THE PROBLEM » Setting aside any pictures, reproduce the data exactly.

Stored dataset items »
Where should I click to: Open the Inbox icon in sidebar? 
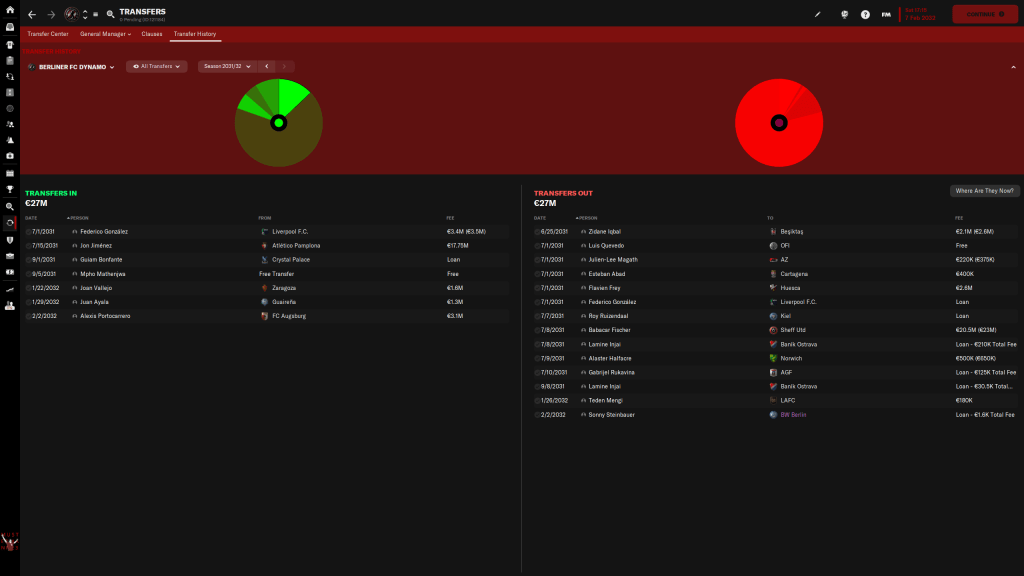9,27
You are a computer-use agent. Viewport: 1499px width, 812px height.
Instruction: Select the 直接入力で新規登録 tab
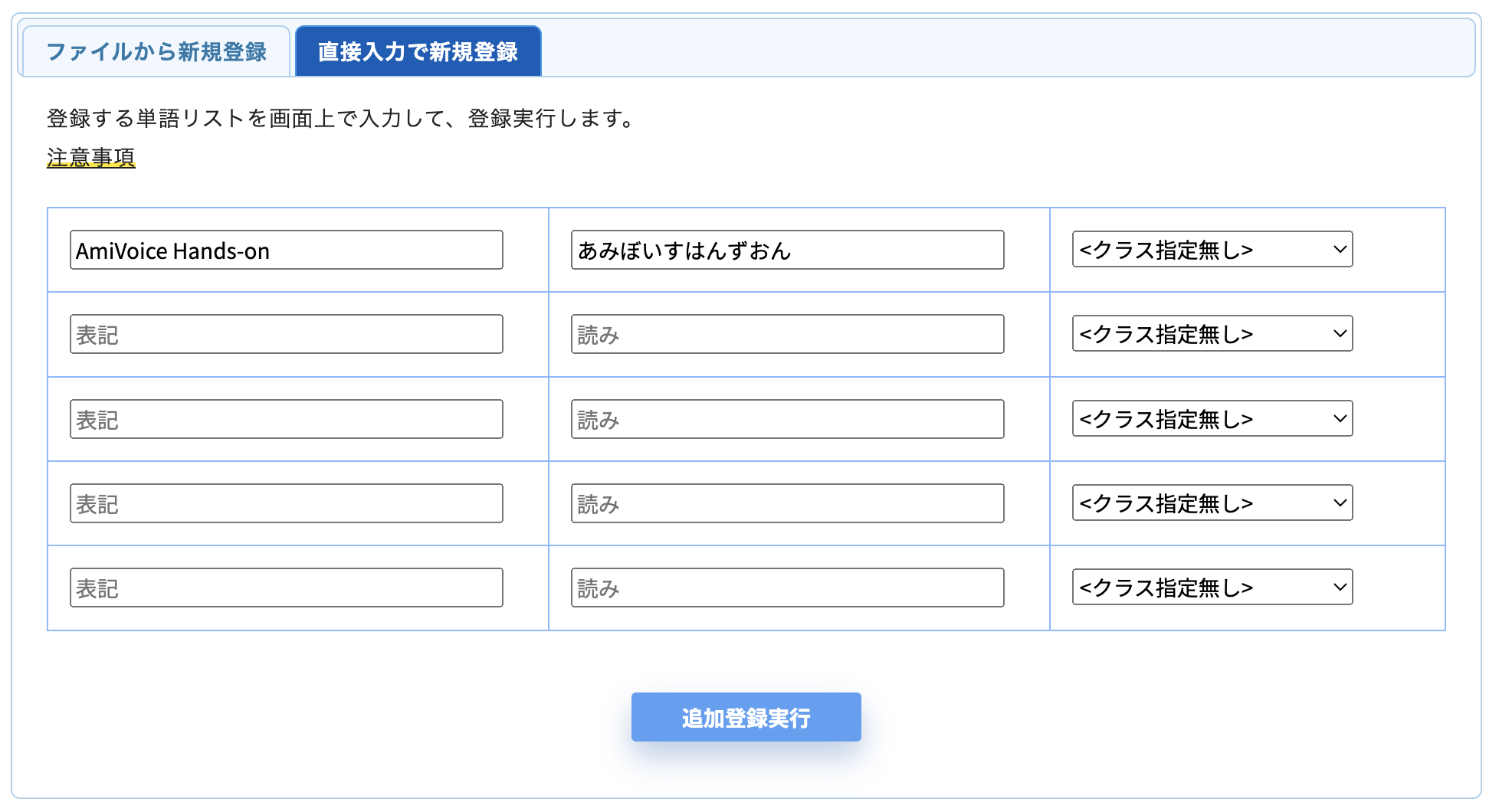pos(418,51)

ANSWER TO THE PROBLEM »
Where should I click to: Open the Inbox icon in sidebar? 
9,27
You are a computer-use agent. Viewport: 1499px width, 812px height.
Instruction: Select the 直接入力で新規登録 tab
pos(418,51)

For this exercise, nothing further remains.